As the USGBC and its partners work through the development process for the next generation of LEED, I would like to propose an alternate, parallel metaphor for the rating system. I believe this will help us to envision what LEED can accomplish and how it might develop in the future.
I propose that we also think of LEED as a garden. Immediately the imagery it brings to mind is different from that of a production line. A garden produces and nurtures life. Gardens are not wild; they are constructed by humans on different scales and for many different purposes, including making money. Gardens can be meticulously planned from the beginning, starting with foundational elements, such as major plantings, and moving on to smaller plots and beds, or they can come about more spontaneously. Gardens have natural cycles of growth, harvest, and renewal. They grow and evolve over time, with some plants thriving, others having to be replaced, and all of them needing to be protected from pests and predators. Gardens depend on pollinators, the worker bees. Gardening can be hard work, but it is also restorative. Gardeners come in all shapes and sizes, with many different motivations.

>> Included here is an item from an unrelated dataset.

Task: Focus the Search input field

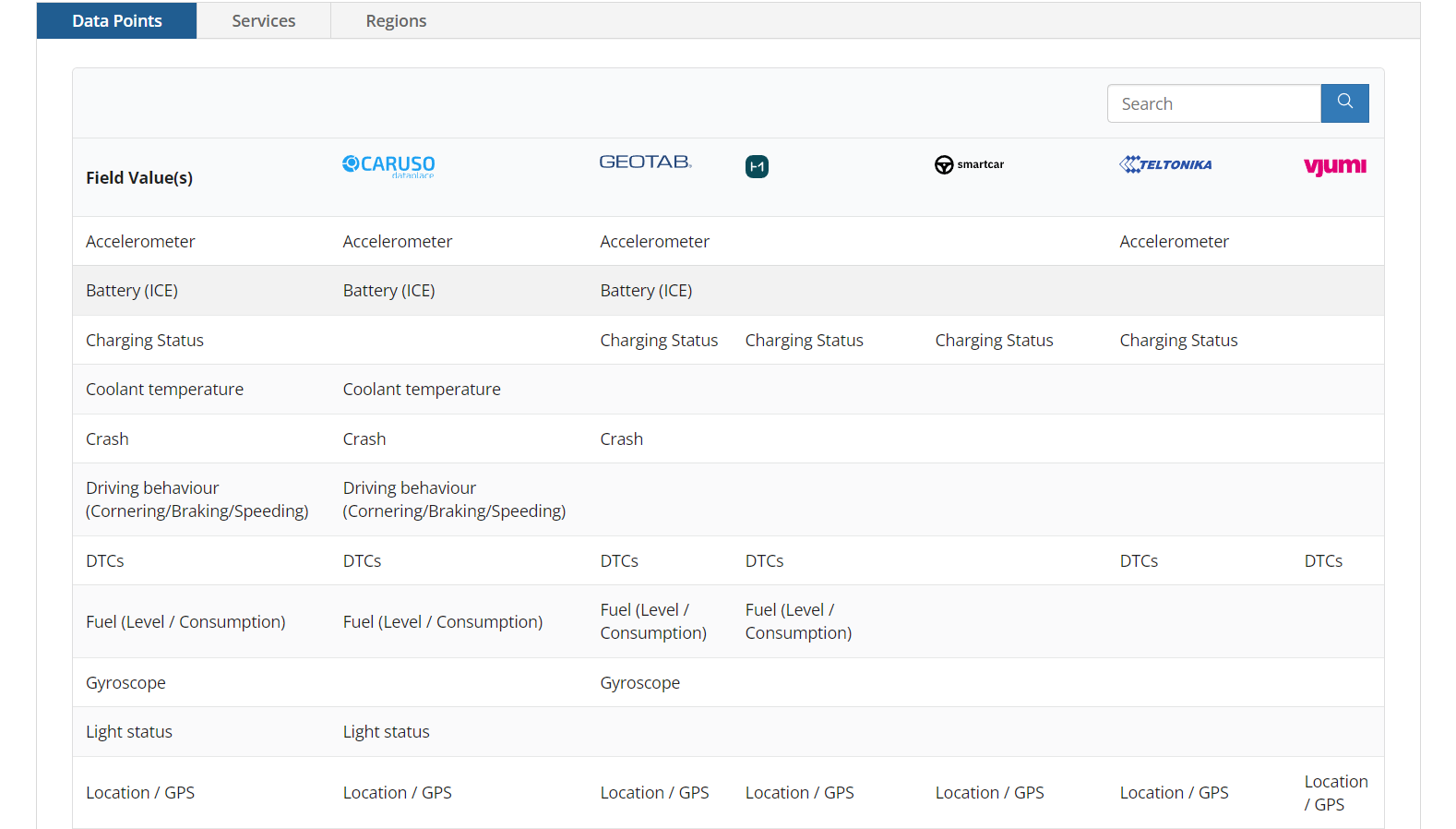Action: pos(1213,103)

In the LEED garden, we should expend some effort in getting the foundational elements right (sustainability, climate change, and biodiversity, for example) so that we don’t have to bring in heavy equipment to move them around in the future. We are not striving for a monoculture, but for a mix of different species and crops suited to different climates, needs, and tastes that mature at different seasons. We needn’t seek perfection in every part of LEED all at once, but we can think about nurturing what thrives, replacing what doesn’t, and increasing yields constantly over time. Finally, all of us green building council members can start thinking of ourselves not as workers feeding the machine but as pollinators who are essential to maintaining the health and productivity of the LEED and sustainability gardens.
Feel free to take this seed of an idea and nurture it in your own way. Call on other gardeners to help. LEED can become a robust, organic, productive, profitable, and restorative garden for the benefit of us all in our pursuit of a sustainable built environment.